Alternative nightcaps

One or two standard drinks have minimal effects on sleep, so if you can enjoy a few sips before bed and still wake up refreshed, cheers to you! For those of us that don’t have that luxury, here are a few alternative beverages that can help promote a good night’s sleep. So enjoy a drink on us tonight.

  • Tart cherry juice – Cherries contain melatonin, a hormone known to help regulate your sleep cycle. That is a cherry on top of your sleep if I ever heard one.
  • Pure coconut water – Usually known mainly for its hydrating qualities, coconut water also contains high yields of potassium and magnesium which help to relax your muscles. You could relax even more by pretending you’re on a beach vacation while having a glass before bed. I can already hear the waves lulling you to sleep.

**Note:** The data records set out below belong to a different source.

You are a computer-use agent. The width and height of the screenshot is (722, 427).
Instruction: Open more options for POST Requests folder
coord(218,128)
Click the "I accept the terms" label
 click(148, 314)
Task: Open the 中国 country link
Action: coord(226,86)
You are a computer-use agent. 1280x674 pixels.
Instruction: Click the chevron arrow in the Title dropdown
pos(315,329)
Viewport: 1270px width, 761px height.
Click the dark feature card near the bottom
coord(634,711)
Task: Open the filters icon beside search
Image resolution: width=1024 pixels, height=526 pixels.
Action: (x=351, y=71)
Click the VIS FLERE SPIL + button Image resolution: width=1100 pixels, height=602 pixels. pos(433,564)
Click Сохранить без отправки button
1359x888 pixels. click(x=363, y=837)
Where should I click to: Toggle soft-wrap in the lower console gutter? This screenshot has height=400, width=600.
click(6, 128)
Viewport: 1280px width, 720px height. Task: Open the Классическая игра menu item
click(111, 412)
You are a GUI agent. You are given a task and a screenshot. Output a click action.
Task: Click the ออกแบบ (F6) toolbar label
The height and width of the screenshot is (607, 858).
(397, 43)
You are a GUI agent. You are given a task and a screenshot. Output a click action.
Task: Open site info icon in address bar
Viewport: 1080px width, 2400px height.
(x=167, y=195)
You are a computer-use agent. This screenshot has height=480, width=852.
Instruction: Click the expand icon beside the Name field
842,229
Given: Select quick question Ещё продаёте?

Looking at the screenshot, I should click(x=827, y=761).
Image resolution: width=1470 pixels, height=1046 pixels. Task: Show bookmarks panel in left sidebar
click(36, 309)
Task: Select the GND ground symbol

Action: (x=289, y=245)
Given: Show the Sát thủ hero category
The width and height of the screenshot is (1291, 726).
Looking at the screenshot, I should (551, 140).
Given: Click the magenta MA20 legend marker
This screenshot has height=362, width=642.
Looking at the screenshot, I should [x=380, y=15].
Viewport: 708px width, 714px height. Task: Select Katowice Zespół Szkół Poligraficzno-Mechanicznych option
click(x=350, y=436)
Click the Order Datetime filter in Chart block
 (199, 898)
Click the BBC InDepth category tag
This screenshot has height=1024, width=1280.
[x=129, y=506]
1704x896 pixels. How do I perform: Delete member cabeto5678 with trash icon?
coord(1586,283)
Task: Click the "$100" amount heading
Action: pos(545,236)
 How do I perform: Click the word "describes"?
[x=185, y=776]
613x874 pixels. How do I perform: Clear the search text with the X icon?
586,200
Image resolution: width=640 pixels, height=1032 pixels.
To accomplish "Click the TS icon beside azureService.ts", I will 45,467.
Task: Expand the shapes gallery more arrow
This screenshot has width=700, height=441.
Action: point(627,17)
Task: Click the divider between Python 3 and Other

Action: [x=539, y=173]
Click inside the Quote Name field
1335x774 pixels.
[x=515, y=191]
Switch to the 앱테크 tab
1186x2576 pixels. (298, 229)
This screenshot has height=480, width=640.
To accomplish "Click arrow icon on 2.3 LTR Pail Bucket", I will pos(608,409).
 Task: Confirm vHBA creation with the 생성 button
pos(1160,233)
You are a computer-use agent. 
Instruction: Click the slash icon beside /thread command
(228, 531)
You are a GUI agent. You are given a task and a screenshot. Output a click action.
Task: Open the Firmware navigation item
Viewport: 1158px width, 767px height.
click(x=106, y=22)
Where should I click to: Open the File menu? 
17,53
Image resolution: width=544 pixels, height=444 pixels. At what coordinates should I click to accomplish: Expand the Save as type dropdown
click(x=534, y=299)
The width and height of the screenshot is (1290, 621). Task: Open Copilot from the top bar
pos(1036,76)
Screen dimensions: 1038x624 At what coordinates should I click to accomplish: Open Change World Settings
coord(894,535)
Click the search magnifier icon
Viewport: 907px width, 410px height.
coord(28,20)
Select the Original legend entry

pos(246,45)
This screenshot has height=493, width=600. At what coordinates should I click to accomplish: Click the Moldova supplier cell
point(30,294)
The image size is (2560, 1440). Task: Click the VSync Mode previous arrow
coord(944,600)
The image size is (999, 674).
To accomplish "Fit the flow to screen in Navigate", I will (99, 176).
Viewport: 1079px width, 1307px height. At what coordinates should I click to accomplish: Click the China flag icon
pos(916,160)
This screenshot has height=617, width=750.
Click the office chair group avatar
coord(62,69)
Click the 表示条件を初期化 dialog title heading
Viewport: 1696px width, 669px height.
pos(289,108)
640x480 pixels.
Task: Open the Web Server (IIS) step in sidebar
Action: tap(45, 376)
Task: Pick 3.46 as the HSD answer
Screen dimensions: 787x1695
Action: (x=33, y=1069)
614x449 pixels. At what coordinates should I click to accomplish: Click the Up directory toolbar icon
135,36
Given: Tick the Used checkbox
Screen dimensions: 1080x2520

  • Banana smoothie – Sounds like you’re giving yourself dessert before bed. Who can say no to that? Take one banana, a tablespoon of almond butter and a half cup of unsweetened soy milk, blend it all together and voila! A treat with the hidden qualities of muscle relaxation. The potassium and magnesium are what give this drink the calming effects.
  • Warm milk – A classic that’s been around since mothers were invented. Got milk? Then you may just have a solid night’s sleep too.